Title: Re: Bach on the piano
Post by: Coopmv on May 30, 2009, 11:39:12 AM
That is good to know.  I may just get it very soon.

Coop, have you checked the listings at Amazon lately?  There are a ton of both books (I & II) in the $15 - $20 range.  That's about as inexpensive as you will find the WTC at any time. 

I will only get some very targeted WTC sets since I already have close to 10 versions ...
Title: Re: Bach on the piano
Post by: Bulldog on May 30, 2009, 12:09:30 PM
I will only get some very targeted WTC sets since I already have close to 10 versions ...

Which ones are you targeting?
Title: Re: Bach on the piano
Post by: Coopmv on May 30, 2009, 03:32:33 PM
Which ones are you targeting?
 

The latest WTC by Angela Hewitt and the set by Tatiana Nikolayeva.  I also have 1 or 2 WTC sets on harpsichord I would like to have ...
Title: Re: Bach on the piano
Post by: Bulldog on June 07, 2009, 01:03:38 PM
 

The latest WTC by Angela Hewitt and the set by Tatiana Nikolayeva. 

A friend sent me the recent Hewitt set, but I haven't listened yet.  I have been listening to the complete WTC from Angelica Morales on the Lanui label, courtesy of my subscription to the Naxos Music Library.  Very fine playing; Morales was married to Emil von Sauer.
Title: Re: Bach on the piano
Post by: Coopmv on June 10, 2009, 05:11:31 PM
I'd be interested to hear Alfred Brendel.  He hasn't recorded much Bach, but I do have one disc of Bach pieces from him that I found rewarding to listen to.


I have this wonderful Bach CD by Brendel.  But I believe it has been OOP ...

Title: Re: Bach on the piano
Post by: Scarpia on June 10, 2009, 07:42:41 PM
I have this one.

(http://www.bach-cantatas.com/Pic-NonVocal-BIG/Brendel-K01-2%5BPhilips%5D.jpg)
Title: Re: Bach on the piano
Post by: FideLeo on June 10, 2009, 07:47:11 PM
I have this one.

(http://www.bach-cantatas.com/Pic-NonVocal-BIG/Brendel-K01-2%5BPhilips%5D.jpg)


Or this one

(http://ecx.images-amazon.com/images/I/511-F2QR3QL._SS500_.jpg)

which is not OOP.
Title: Re: Bach on the piano
Post by: jlaurson on June 24, 2009, 04:45:14 AM
This is a very happy discovery for me:


Bach with Edna Stern (http://www.weta.org/fmblog/?p=549)

(http://ecx.images-amazon.com/images/I/414vSWc3f1L._SL500_AA240_.jpg) (http://www.amazon.com/exec/obidos/ASIN/B001LJL66Q/goodmusicguide-20)


Title: Re: Bach on the piano
Post by: Dr.

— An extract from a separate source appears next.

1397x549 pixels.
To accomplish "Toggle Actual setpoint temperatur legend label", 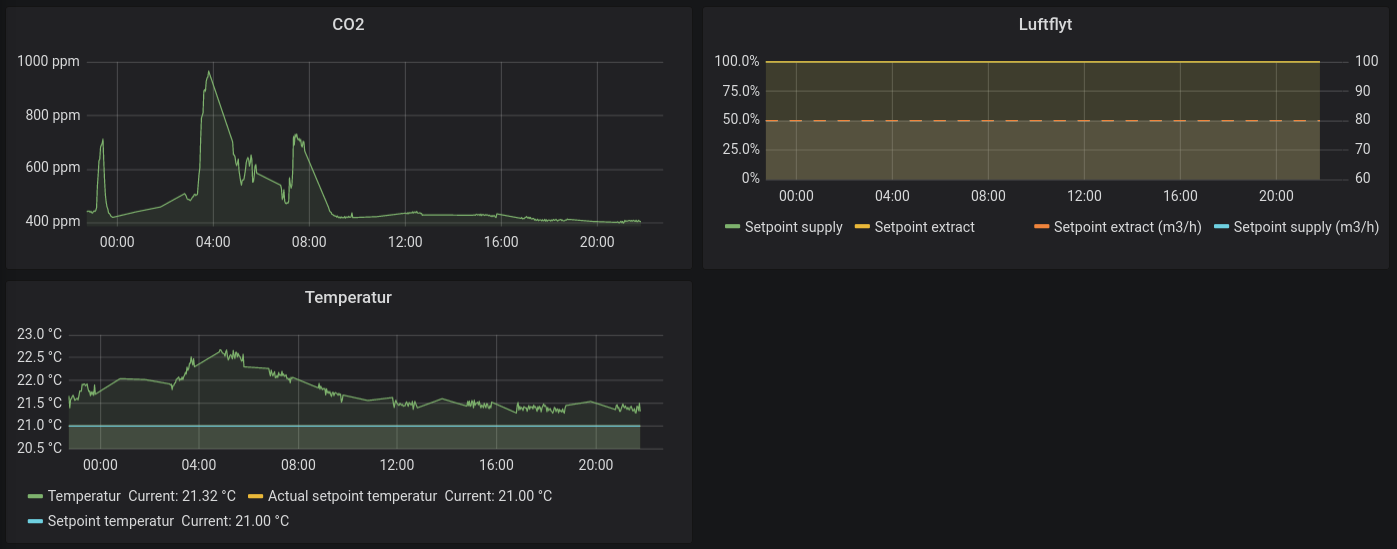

Dread on June 24, 2009, 04:45:57 AM


How many reviews will you have in the next Fanfare?
Title: Re: Bach on the piano
Post by: Coopmv on June 24, 2009, 03:29:02 PM
Or this one

(http://ecx.images-amazon.com/images/I/511-F2QR3QL._SS500_.jpg)

which is not OOP.

I need to check this CD out ...   ;D
Title: Re: Bach on the piano
Post by: Leo K. on December 02, 2009, 04:41:32 PM
Oh my, Perahia's Goldberg Variations is just AMAZING.

After more listens I will be able to comment more, but on first hearing I am really blown away.

And based on hearing a sample of Perahia's first English Suites CD it is mightly apparent I now have an exciting adventure up the road, to explore new Bach recordings...I now have Perahia's Bach Keyboard concerti on order....YAY!


Title: Re: Bach on the piano
Post by: dirkronk on December 03, 2009, 07:02:20 AM
OK, time to revisit this thread to ask a question: has anyone here heard Feltsman in his traversal of the 6 Partitas? It's my understanding that they were recorded in Moscow a while back, but the only review on Amazon...while giving it five stars (!)...doesn't do a very descriptive job of characterizing the playing.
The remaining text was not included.